Regierung und Armee in der Türkei sollten sich nach dem Tod von 15 Soldaten bei einem Angriff der kurdischen PKK-Rebellen davor hüten, populistischen und nationalistischen Forderungen nachzugeben und die Kurdenpolitik zu verschärfen. Der Schock über den hohen Verlust an Soldaten und über die unerwartete Stärke der schon häufig totgesagten PKK sitzt bei vielen Türken zwar tief.

Doch nicht mit einem Abbau demokratischer Errungenschaften, sondern im Gegenteil nur mit einem Ausbau der Demokratie kann die Spirale aus immer neuer Gewalt der PKK und immer neuen Militäraktionen der Armee durchbrochen werden.

Seit die PKK 1984 zu den Waffen griff, ist fast ein Vierteljahrhundert vergangen.

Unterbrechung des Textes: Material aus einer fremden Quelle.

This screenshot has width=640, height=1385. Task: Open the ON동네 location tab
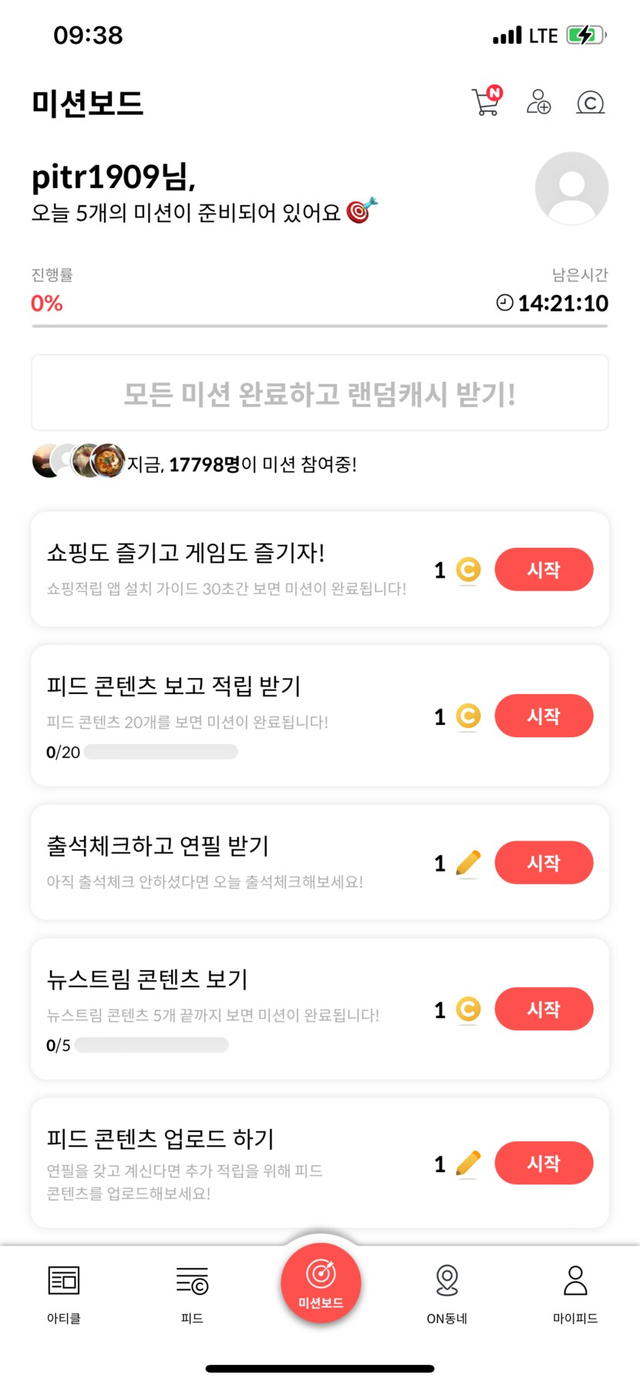coord(447,1280)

Nach unzähligen Offensiven und Strafaktionen der Militärs sind die Rebellen immer noch da - und sie sind plötzlich stärker als je zuvor.

Die PKK braucht den Kampf - ohne ihn verliert die Guerrillagruppe ihre Existenzgrundlage. Doch auch auf türkischer Seite gibt es Interessen an einer endlosen Fortsetzung der Gefechte. Die türkische Armee brauche den Feind PKK, um ihre eigene Machtposition gegenüber Politikern und Bevölkerung zu rechtfertigen, sagen Menschenrechtler. Türkische Nationalisten würden ihr wichtigstes Argument gegen eine Demokratisierung des Landes verlieren, wenn plötzlich der Frieden ausbräche.

Auch die türkische Politik ist nicht unschuldig. Ursprünglich galt der Kampf der PKK dem Feudalsystem im türkischen Kurdengebiet - und das ist nach wie vor quicklebendig. Noch heute schließen Parteien in Wahlkämpfen ihre Bündnisse mit kurdischen Clanchefs, die dem jeweiligen Partner zigtausende Stimmen im Paket versprechen und im Gegenzug in ihrem Landstrich tun und lassen können, was sie wollen. Es ist kein Zufall, dass das Kurdengebiet die ärmste und sozial rückständigste Region der Türkei ist.

Und doch wächst in der Türkei die Einsicht, dass es nicht so weiter gehen kann wie bisher. Wenn selbst der türkische Generalstabschef öffentlich einräumt, dass der Konflikt mit militärischen Mitteln allein nicht zu gewinnen ist, dann deutet das darauf hin, dass sich etwas bewegt im Land. Investitionen und Arbeitsplätze im Kurdengebiet würden viele jungen Kurden davon abhalten, sich den Rebellen anzuschließen.

Das Problem der klugen Lösungsansätze liegt darin, dass sie Geld kosten und Zeit brauchen, um ihre Wirkung zu entfalten. Vieles spricht deshalb dafür, dass es auch diesmal bei patriotischen Parolen sowie Strafaktionen der Armee auf türkischem Boden und im Nordirak bleiben wird.

Die Türkei wird das überleben - und auch der Irak wird eine neuerliche türkische Intervention hinnehmen, weil die Regierung in Bagdad ohnehin nichts tun kann, um sie zu verhindern. Doch einer Lösung des Kurdenkonflikts kommt Ankara damit keinen Schritt näher.